A driver whose efforts to flee police ended in a crash in which his brother was killed on a back road near Wairoa in 2017 has been sentenced to nine months home detention.
Dean Samuel Crisp, 25, was also disqualified from driving for two-and-a-half years after pleading guilty to dangerous driving causing death, two counts of dangerous driving causing injury and a fine-only offence of failing to stop.
The charges arose from the incident in which his younger brother Ryan died and two other relatives were injured.
The guilty pleas came after Judge Warren Cathcart earlier indicated the sentence would be home detention, not imprisonment.
At a hearing in Gisborne District Court to formally impose the sentence, Crisp sought unsuccessfully to have the term of the detention reduced for religious reasons, with community work imposed in lieu.
Counsel Doug Rishworth said Crisp, an Exclusive Brethren, shared his church's view that the electronically-monitored sentence would prevent him from attending church meetings and activities.
It was the church's position and belief that members could only faithfully follow and observe the will of God unfettered by outside influences and controls.
Judge Cathcart said he could not accede to the request.
While he agreed the nominal sentence starting point of 18 months imprisonment should be converted to home detention, no lesser sentence could mark the offending.
He agreed — as did Crown prosecutor Clayton Walker — there was no need to personally deter Crisp, who was already essentially serving a life sentence due to the death of his brother, but there was a need for condemnation of Crisp's actions and a need for general deterrence.
Freedom to practise a religion was a New Zealand Bill of Rights issue but freedom from social control must be appropriately balanced with state regulation, the judge said.
To accede to Crisp's request "would make the religious belief superior to the court's order and that cannot be the case today", Judge Cathcart said.
Crisp was driving his two brothers and cousin back to Gisborne from Hawke's Bay in a van when he crashed it while travelling at speed on Awamate Rd, near Frasertown, about 7.35pm on September 10, 2017.
The crash occurred 17km after he failed to stop for a roadside traffic patrol, which clocked him speeding at 158km/h in a 100km/h zone on State Highway 2 at Waihua Hill, south of Wairoa.
Crisp accelerated past, continuing at speed and dangerously overtaking numerous other vehicles, sometimes on blind corners when his van looked as if it might roll.
Police abandoned the pursuit when they lost sight of the vehicle.
Crisp was estimated to be speeding at 149km/h when he lost control and crashed into a power pole about 10 minutes after he was first pursued.
Crisp's brother Ryan Glen Crisp, 22, who was a passenger in the back, died at the scene.
A cousin suffered critical injuries and spent a month in hospital recovering.
Crisp and his older brother suffered minor injuries.
In submissions, Rishworth contended the disqualification to be imposed could be near the mandatory minimum 12 months or slightly higher.
He pointed to Crisp's self-imposed driving ban for eight months immediately after the crash, his participation in a defensive driving course, and assessment as posing a low risk of reoffending.
But Judge Cathcart agreed with Crown prosecutor Clayton Walker.
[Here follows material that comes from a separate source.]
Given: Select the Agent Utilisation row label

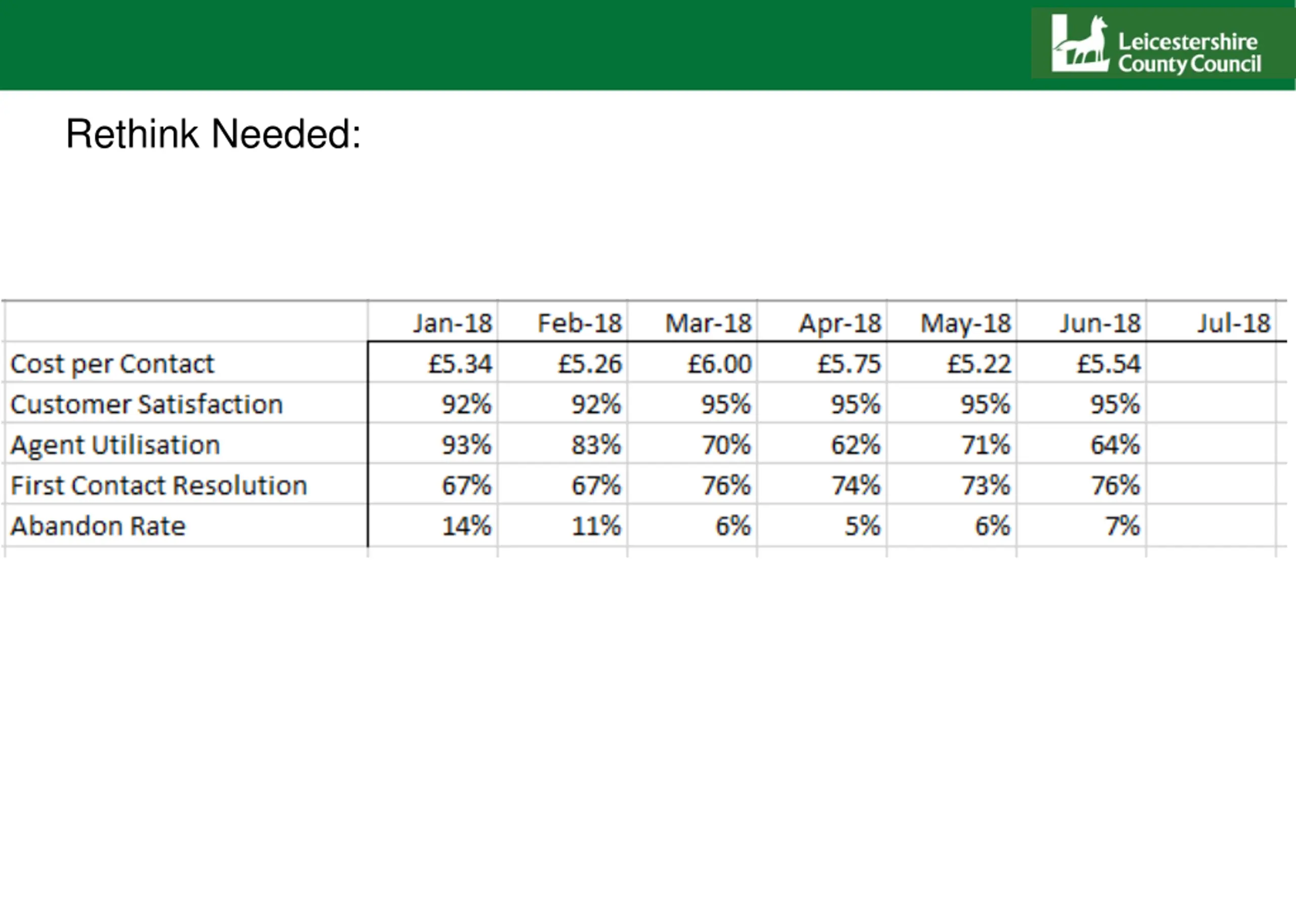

What occurred was a tragedy for Crisp and his family but Crisp could have killed any number of people travelling the same roads that night. Even with all those favourable factors, the disqualification had to be more significant, Judge Cathcart said.
In other submissions, Rishworth told the court Crisp made a voluntary payment of $10,000 reparation to his family and had undertaken voluntary work, including several presentations to young people about his experience and the dangers of speeding.
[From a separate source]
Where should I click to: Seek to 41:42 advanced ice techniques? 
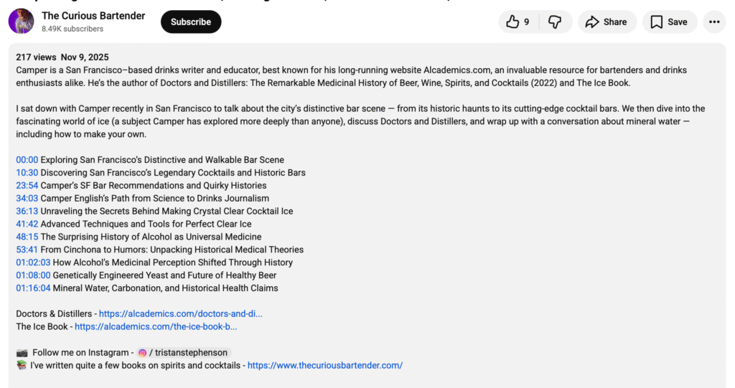27,224
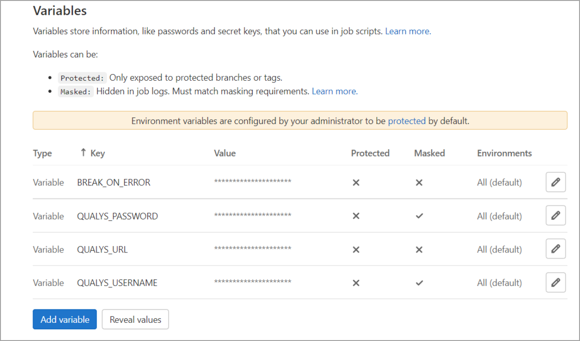Viewport: 580px width, 341px height.
Task: Edit QUALYS_USERNAME using pencil icon
Action: click(x=555, y=283)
Rishworth disagreed with Walker's contention the speeding was ongoing for the full 17km after police first detected Crisp.
In order to have turned into Awamate Rd, Crisp would had to have almost completely stopped at a T-type intersection, Rishworth said.
He invited the court to treat the earlier phase as relevant but not directly contributing to the crash.
Calculating the end sentence, Judge Cathcart applied discounts of nine months for mitigating factors — Crisp's lack of previous convictions, his extensive list of character references, that aged 23 at the time he was still relatively young, and his demonstrated genuine insight and remorse.
For the voluntary payment, Crisp received a three-month discount. That needed to be modest. Not all offenders in Crisp's situation could have afforded such a substantial amount, the judge said.
Crisp also received a full 25 per cent reduction for his guilty pleas.
The judge noted Crisp had consumed alcohol at some point ahead of the incident. A blood test showed 31 milligrams of alcohol per 100 millilitres of his blood (the legal limit before a criminal offence applies is 80mg). It was not enough to have caused the crash, which was entirely due to Crisp speeding while arrogantly trying to defy police authority that night, the judge said.
The judge said he believed Crisp was still trying to evade police when he took the backroad route, including Awamate Rd, and that he did so to avoid Wairoa township, where he might have been detected.
Walker, in his submissions, noted Crisp's family's love and forgiveness towards him as a testament to their faith. The Crown acknowledged the mercy Crisp's family sought had to be a sentencing factor.